La gestione separata delle risorse finanziarie del condominio è
giustificata anche dalla necessità di evitare tutte le conseguenze
dannose per l’ente di una eventuale procedura esecutiva o
fallimentare che potesse svolgersi nei confronti dell’amministratore,
in quanto come è evidente la confusione dei patrimoni potrebbe
condurre i creditori – senza che il condominio possa eccepire
alcunché – a rivalersi legittimamente su tutti i beni mobili (tra
cui il denaro) ed immobili a questi intestati (cfr. Cass. civ. Sez.
I, 31 marzo 2011, n. 7510, in CED Cassazione, 2011, e Cass., sez. I,
7 dicembre 1999, n. 13660, in Foro it., 2000, I, 1905); per contro
nello stesso caso di confusione dei patrimoni il creditore del
condominio potrebbe rimanere vittima dell’illegittimo e fraudolento
occultamento dei fondi del condominio, che venissero versati su conti
o depositi bancari intestati personalmente all’amministratore.

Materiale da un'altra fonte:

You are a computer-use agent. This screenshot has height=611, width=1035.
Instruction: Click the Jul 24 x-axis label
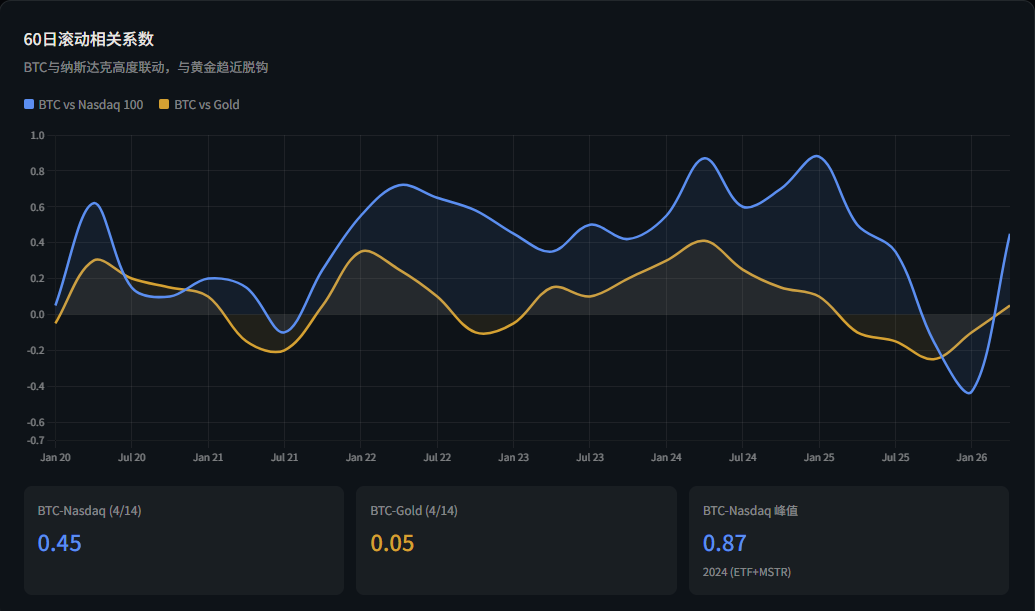(742, 457)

Alla scadenza del mandato l’amministratore, dopo la spiegata e
corretta gestione dei fondi e della cassa dell’ente, è tenuto a
consegnare tutto quanto ha ricevuto per effetto dell’incarico al
suo successore ed a rendere il conto della sua gestione.
Ormai è pacifico, sia in giurisprudenza sia in dottrina, che
l’amministratore del condominio configura un ufficio di diritto
privato assimilabile al mandato con rappresentanza, con la
conseguente applicabilità, nei rapporti tra l’amministratore e
ciascuno dei condomini, delle disposizioni sul mandato; pertanto, a
norma dell’art. 1713 c.c., alla scadenza dell’incarico
l’amministratore è obbligato a rendere il conto della sua gestione
ed a restituire ciò che ha ricevuto nell’esercizio del mandato per
conto del condominio, vale a dire tutto quello che ha in cassa,
indipendentemente dalla gestione alla quale le somme si riferiscono
(v. Cass., sez. II, 16 agosto 2000, n. 10815, in Rass. locazioni,
2001, 117, n. DE TILLA), quindi anche quel denaro che avesse
eventualmente incassato, quale recupero di crediti scaduti dell’ente
verso condomini o verso terzi, ma riguardante gestioni diverse dalla
sua.
Naturalmente l’obbligo posto a carico del mandatario di
rimettere al mandante tutto quello che ha ricevuto a causa del
mandato (art. 1713, 1º comma, c.c.) non sorge solo a seguito della
conclusione dell’attività gestoria, ma anche quando si accerti
l’impossibilità di eseguirla o quando vi sia stata la revoca del
mandato, poiché in entrambi i casi il mandatario non ha più titolo
per trattenere quanto gli è stato somministrato dal mandante (v.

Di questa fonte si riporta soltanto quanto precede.